Curator 2.6.0- Background operation retry gave up after zookeeper goes down

Hi Team,

We have been testing Druid environment but getting below errors in druid nodes when any of zookeeper goes down and even if comes back.

org.apache.curator.framework.imps.CuratorFrameworkImpl - Background operation retry gave up

In cluster we have

Machine 1 - zookeeper, RT, Historical

Machine 2 - zookeeper, Historical

Machine 3 - zookeeper, Historical, Indexer, Coordinator

Machine 4 - kafka, Historical

Druid 0.6.146

zookeeper 3.4.6

I found similar issues in topic here

https://groups.google.com/forum/#!searchin/druid-development/org.apache.curator.framework.imps.CuratorFrameworkImpl$20-$20Background$20retry$20gave$20up/druid-development/s--zH5cvjI0/72acl86a72UJ. At the end discusstion talks about announcer.type to batch.
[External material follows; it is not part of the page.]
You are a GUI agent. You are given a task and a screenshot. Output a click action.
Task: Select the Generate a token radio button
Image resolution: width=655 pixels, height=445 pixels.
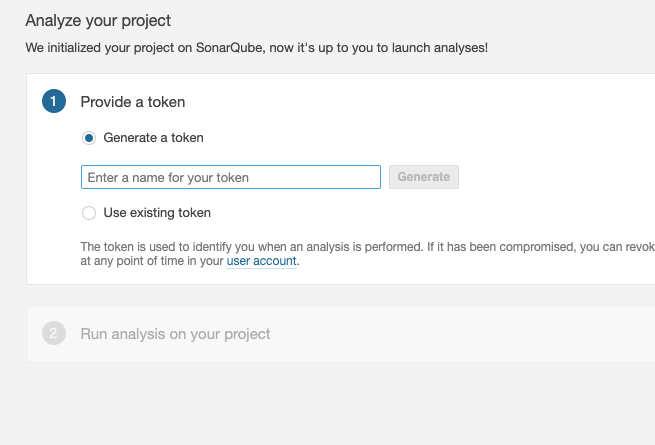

But I suppose that’s default in druid 0.6.146

Any help on this?

Hi Parampreet,

The default announcer in 0.6.146 is not using batch announcements. That only became the default is 0.7.0. I recall seeing the ZK issues you describe in older versions of Druid, but we did make multiple fixes for a variety of Druid/ZK related issues since 0.6.146. I would recommend updating to 0.7.1.1 and seeing if you still have the same problems.

– FJ

Hi Parampreet,

I recommend you should also go through -

http://zookeeper.apache.org/doc/r3.4.6/zookeeperAdmin.html#sc_designing

http://zookeeper.apache.org/doc/r3.4.6/zookeeperAdmin.html#Single+Machine+Requirements

In general its not a good idea to run zookeeper in production alongwith other services on single machine as it can potentially lead to resource contention and significant performance degradation.

If you can move zookeeper to separate machines it will also be helpful.